**Exercise:** Rewrite the data below with "Find All button" replaced by "Replace All button" and everything else left as it is.

######

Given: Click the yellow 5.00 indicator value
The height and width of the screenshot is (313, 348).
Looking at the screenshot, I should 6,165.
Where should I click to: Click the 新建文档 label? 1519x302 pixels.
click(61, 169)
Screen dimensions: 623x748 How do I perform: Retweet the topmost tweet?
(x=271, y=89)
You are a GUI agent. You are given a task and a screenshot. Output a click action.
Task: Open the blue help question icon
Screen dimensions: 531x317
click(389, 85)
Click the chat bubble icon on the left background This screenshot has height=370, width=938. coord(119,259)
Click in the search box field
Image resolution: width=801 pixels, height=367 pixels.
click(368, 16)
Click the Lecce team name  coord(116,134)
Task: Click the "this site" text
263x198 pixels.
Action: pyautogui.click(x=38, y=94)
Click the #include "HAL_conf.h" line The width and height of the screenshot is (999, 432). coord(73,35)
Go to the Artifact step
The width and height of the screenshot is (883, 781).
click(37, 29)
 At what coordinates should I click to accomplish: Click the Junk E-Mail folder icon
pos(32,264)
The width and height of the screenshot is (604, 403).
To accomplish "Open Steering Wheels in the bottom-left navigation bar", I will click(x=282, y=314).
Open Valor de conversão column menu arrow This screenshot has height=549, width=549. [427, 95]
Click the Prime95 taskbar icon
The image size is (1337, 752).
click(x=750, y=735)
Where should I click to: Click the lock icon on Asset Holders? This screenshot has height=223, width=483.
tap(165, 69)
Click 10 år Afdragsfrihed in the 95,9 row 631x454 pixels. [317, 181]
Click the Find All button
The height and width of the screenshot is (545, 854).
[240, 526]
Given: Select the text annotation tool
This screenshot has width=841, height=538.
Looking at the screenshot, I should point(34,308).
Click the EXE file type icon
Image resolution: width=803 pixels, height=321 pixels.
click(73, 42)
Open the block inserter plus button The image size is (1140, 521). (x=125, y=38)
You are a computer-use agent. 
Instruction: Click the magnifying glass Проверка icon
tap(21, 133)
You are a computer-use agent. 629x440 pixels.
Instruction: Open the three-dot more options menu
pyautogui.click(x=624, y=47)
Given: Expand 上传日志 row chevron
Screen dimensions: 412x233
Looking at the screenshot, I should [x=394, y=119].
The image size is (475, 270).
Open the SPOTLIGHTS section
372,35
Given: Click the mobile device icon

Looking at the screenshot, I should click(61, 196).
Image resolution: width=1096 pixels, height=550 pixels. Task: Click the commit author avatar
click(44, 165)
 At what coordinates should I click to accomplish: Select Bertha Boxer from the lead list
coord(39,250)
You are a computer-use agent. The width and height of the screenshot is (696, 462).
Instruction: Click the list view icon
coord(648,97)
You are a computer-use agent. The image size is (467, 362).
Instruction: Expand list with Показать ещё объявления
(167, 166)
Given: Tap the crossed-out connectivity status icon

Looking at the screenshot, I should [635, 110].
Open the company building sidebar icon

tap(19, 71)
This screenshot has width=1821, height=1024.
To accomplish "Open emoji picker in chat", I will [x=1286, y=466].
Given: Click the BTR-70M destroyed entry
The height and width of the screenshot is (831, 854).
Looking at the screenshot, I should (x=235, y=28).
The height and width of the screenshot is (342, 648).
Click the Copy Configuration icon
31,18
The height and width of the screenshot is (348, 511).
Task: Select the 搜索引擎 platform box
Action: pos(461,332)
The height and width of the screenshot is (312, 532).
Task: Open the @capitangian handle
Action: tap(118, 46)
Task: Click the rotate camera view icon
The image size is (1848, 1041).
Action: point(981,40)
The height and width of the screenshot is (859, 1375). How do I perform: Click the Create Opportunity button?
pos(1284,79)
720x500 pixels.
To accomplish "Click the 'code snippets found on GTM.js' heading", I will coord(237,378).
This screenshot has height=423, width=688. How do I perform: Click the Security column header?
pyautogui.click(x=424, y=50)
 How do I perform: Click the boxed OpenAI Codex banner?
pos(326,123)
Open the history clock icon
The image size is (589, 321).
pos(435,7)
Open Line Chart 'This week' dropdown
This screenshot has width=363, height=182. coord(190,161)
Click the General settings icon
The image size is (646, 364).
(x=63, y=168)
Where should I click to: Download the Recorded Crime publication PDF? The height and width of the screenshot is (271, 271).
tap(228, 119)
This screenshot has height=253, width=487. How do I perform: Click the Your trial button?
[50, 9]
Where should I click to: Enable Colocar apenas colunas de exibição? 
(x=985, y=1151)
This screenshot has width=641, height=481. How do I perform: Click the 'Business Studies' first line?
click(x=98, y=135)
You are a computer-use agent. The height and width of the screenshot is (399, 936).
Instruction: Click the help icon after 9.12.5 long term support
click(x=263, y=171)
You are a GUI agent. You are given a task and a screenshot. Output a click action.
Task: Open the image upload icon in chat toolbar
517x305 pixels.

######

**Expected output:**
Given: Click the yellow 5.00 indicator value
The height and width of the screenshot is (313, 348).
Looking at the screenshot, I should 6,165.
Where should I click to: Click the 新建文档 label? 1519x302 pixels.
click(61, 169)
Screen dimensions: 623x748 How do I perform: Retweet the topmost tweet?
(x=271, y=89)
You are a GUI agent. You are given a task and a screenshot. Output a click action.
Task: Open the blue help question icon
Screen dimensions: 531x317
click(389, 85)
Click the chat bubble icon on the left background This screenshot has height=370, width=938. coord(119,259)
Click in the search box field
Image resolution: width=801 pixels, height=367 pixels.
click(368, 16)
Click the Lecce team name  coord(116,134)
Task: Click the "this site" text
263x198 pixels.
Action: pyautogui.click(x=38, y=94)
Click the #include "HAL_conf.h" line The width and height of the screenshot is (999, 432). coord(73,35)
Go to the Artifact step
The width and height of the screenshot is (883, 781).
click(37, 29)
 At what coordinates should I click to accomplish: Click the Junk E-Mail folder icon
pos(32,264)
The width and height of the screenshot is (604, 403).
To accomplish "Open Steering Wheels in the bottom-left navigation bar", I will click(x=282, y=314).
Open Valor de conversão column menu arrow This screenshot has height=549, width=549. [427, 95]
Click the Prime95 taskbar icon
The image size is (1337, 752).
click(x=750, y=735)
Where should I click to: Click the lock icon on Asset Holders? This screenshot has height=223, width=483.
tap(165, 69)
Click 10 år Afdragsfrihed in the 95,9 row 631x454 pixels. [317, 181]
Click the Replace All button
The height and width of the screenshot is (545, 854).
[240, 526]
Given: Select the text annotation tool
This screenshot has width=841, height=538.
Looking at the screenshot, I should point(34,308).
Click the EXE file type icon
Image resolution: width=803 pixels, height=321 pixels.
click(73, 42)
Open the block inserter plus button The image size is (1140, 521). (x=125, y=38)
You are a computer-use agent. 
Instruction: Click the magnifying glass Проверка icon
tap(21, 133)
You are a computer-use agent. 629x440 pixels.
Instruction: Open the three-dot more options menu
pyautogui.click(x=624, y=47)
Given: Expand 上传日志 row chevron
Screen dimensions: 412x233
Looking at the screenshot, I should [x=394, y=119].
The image size is (475, 270).
Open the SPOTLIGHTS section
372,35
Given: Click the mobile device icon

Looking at the screenshot, I should click(61, 196).
Image resolution: width=1096 pixels, height=550 pixels. Task: Click the commit author avatar
click(44, 165)
 At what coordinates should I click to accomplish: Select Bertha Boxer from the lead list
coord(39,250)
You are a computer-use agent. The width and height of the screenshot is (696, 462).
Instruction: Click the list view icon
coord(648,97)
You are a computer-use agent. The image size is (467, 362).
Instruction: Expand list with Показать ещё объявления
(167, 166)
Given: Tap the crossed-out connectivity status icon

Looking at the screenshot, I should [635, 110].
Open the company building sidebar icon

tap(19, 71)
This screenshot has width=1821, height=1024.
To accomplish "Open emoji picker in chat", I will [x=1286, y=466].
Given: Click the BTR-70M destroyed entry
The height and width of the screenshot is (831, 854).
Looking at the screenshot, I should (x=235, y=28).
The height and width of the screenshot is (342, 648).
Click the Copy Configuration icon
31,18
The height and width of the screenshot is (348, 511).
Task: Select the 搜索引擎 platform box
Action: pos(461,332)
The height and width of the screenshot is (312, 532).
Task: Open the @capitangian handle
Action: tap(118, 46)
Task: Click the rotate camera view icon
The image size is (1848, 1041).
Action: point(981,40)
The height and width of the screenshot is (859, 1375). How do I perform: Click the Create Opportunity button?
pos(1284,79)
720x500 pixels.
To accomplish "Click the 'code snippets found on GTM.js' heading", I will coord(237,378).
This screenshot has height=423, width=688. How do I perform: Click the Security column header?
pyautogui.click(x=424, y=50)
 How do I perform: Click the boxed OpenAI Codex banner?
pos(326,123)
Open the history clock icon
The image size is (589, 321).
pos(435,7)
Open Line Chart 'This week' dropdown
This screenshot has width=363, height=182. coord(190,161)
Click the General settings icon
The image size is (646, 364).
(x=63, y=168)
Where should I click to: Download the Recorded Crime publication PDF? The height and width of the screenshot is (271, 271).
tap(228, 119)
This screenshot has height=253, width=487. How do I perform: Click the Your trial button?
[50, 9]
Where should I click to: Enable Colocar apenas colunas de exibição? 
(x=985, y=1151)
This screenshot has width=641, height=481. How do I perform: Click the 'Business Studies' first line?
click(x=98, y=135)
You are a computer-use agent. The height and width of the screenshot is (399, 936).
Instruction: Click the help icon after 9.12.5 long term support
click(x=263, y=171)
You are a GUI agent. You are given a task and a screenshot. Output a click action.
Task: Open the image upload icon in chat toolbar
517x305 pixels.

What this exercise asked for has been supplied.